**Stored data:**
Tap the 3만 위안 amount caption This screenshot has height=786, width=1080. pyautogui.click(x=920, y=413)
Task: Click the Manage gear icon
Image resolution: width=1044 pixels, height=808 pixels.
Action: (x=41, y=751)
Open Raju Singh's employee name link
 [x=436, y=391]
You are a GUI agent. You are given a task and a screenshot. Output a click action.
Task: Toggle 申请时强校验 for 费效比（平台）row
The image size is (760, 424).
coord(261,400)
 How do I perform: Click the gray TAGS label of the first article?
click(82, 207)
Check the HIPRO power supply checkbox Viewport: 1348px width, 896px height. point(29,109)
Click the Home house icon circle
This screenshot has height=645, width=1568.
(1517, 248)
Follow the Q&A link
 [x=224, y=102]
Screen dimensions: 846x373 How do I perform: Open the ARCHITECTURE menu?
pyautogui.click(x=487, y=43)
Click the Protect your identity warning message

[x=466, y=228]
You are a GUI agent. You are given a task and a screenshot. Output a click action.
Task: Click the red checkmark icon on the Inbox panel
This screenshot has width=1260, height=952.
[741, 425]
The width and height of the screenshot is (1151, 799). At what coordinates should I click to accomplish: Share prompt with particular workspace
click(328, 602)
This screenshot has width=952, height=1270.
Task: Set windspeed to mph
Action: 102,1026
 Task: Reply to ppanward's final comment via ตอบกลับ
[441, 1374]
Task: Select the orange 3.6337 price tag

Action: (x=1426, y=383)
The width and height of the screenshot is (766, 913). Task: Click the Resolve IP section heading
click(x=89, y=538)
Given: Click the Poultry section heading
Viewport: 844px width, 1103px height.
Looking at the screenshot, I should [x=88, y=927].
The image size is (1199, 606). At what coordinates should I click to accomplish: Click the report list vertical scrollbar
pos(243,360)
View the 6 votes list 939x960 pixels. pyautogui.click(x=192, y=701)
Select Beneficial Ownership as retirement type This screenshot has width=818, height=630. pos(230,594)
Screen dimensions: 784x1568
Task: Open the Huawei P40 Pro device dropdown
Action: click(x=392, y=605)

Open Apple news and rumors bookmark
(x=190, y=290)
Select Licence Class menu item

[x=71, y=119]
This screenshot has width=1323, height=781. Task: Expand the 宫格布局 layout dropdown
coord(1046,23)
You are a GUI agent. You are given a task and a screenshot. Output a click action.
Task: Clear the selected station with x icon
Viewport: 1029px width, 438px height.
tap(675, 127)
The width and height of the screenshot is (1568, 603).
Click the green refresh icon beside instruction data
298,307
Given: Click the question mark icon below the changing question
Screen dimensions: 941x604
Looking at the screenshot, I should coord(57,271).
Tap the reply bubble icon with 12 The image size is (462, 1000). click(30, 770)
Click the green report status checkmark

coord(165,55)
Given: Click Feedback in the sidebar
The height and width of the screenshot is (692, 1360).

**Your goal:**
Rewrite the rows above, switching every "Viewport" to "Window" and keeping everything else the same.

**Answer to the problem:**
Tap the 3만 위안 amount caption This screenshot has height=786, width=1080. pyautogui.click(x=920, y=413)
Task: Click the Manage gear icon
Image resolution: width=1044 pixels, height=808 pixels.
Action: (x=41, y=751)
Open Raju Singh's employee name link
 [x=436, y=391]
You are a GUI agent. You are given a task and a screenshot. Output a click action.
Task: Toggle 申请时强校验 for 费效比（平台）row
The image size is (760, 424).
coord(261,400)
 How do I perform: Click the gray TAGS label of the first article?
click(82, 207)
Check the HIPRO power supply checkbox Window: 1348px width, 896px height. point(29,109)
Click the Home house icon circle
This screenshot has height=645, width=1568.
(1517, 248)
Follow the Q&A link
 [x=224, y=102]
Screen dimensions: 846x373 How do I perform: Open the ARCHITECTURE menu?
pyautogui.click(x=487, y=43)
Click the Protect your identity warning message

[x=466, y=228]
You are a GUI agent. You are given a task and a screenshot. Output a click action.
Task: Click the red checkmark icon on the Inbox panel
This screenshot has width=1260, height=952.
[741, 425]
The width and height of the screenshot is (1151, 799). At what coordinates should I click to accomplish: Share prompt with particular workspace
click(328, 602)
This screenshot has width=952, height=1270.
Task: Set windspeed to mph
Action: 102,1026
 Task: Reply to ppanward's final comment via ตอบกลับ
[441, 1374]
Task: Select the orange 3.6337 price tag

Action: (x=1426, y=383)
The width and height of the screenshot is (766, 913). Task: Click the Resolve IP section heading
click(x=89, y=538)
Given: Click the Poultry section heading
Window: 844px width, 1103px height.
Looking at the screenshot, I should [x=88, y=927].
The image size is (1199, 606). At what coordinates should I click to accomplish: Click the report list vertical scrollbar
pos(243,360)
View the 6 votes list 939x960 pixels. pyautogui.click(x=192, y=701)
Select Beneficial Ownership as retirement type This screenshot has width=818, height=630. pos(230,594)
Screen dimensions: 784x1568
Task: Open the Huawei P40 Pro device dropdown
Action: click(x=392, y=605)

Open Apple news and rumors bookmark
(x=190, y=290)
Select Licence Class menu item

[x=71, y=119]
This screenshot has width=1323, height=781. Task: Expand the 宫格布局 layout dropdown
coord(1046,23)
You are a GUI agent. You are given a task and a screenshot. Output a click action.
Task: Clear the selected station with x icon
Window: 1029px width, 438px height.
tap(675, 127)
The width and height of the screenshot is (1568, 603).
Click the green refresh icon beside instruction data
298,307
Given: Click the question mark icon below the changing question
Screen dimensions: 941x604
Looking at the screenshot, I should coord(57,271).
Tap the reply bubble icon with 12 The image size is (462, 1000). click(30, 770)
Click the green report status checkmark

coord(165,55)
Given: Click Feedback in the sidebar
The height and width of the screenshot is (692, 1360).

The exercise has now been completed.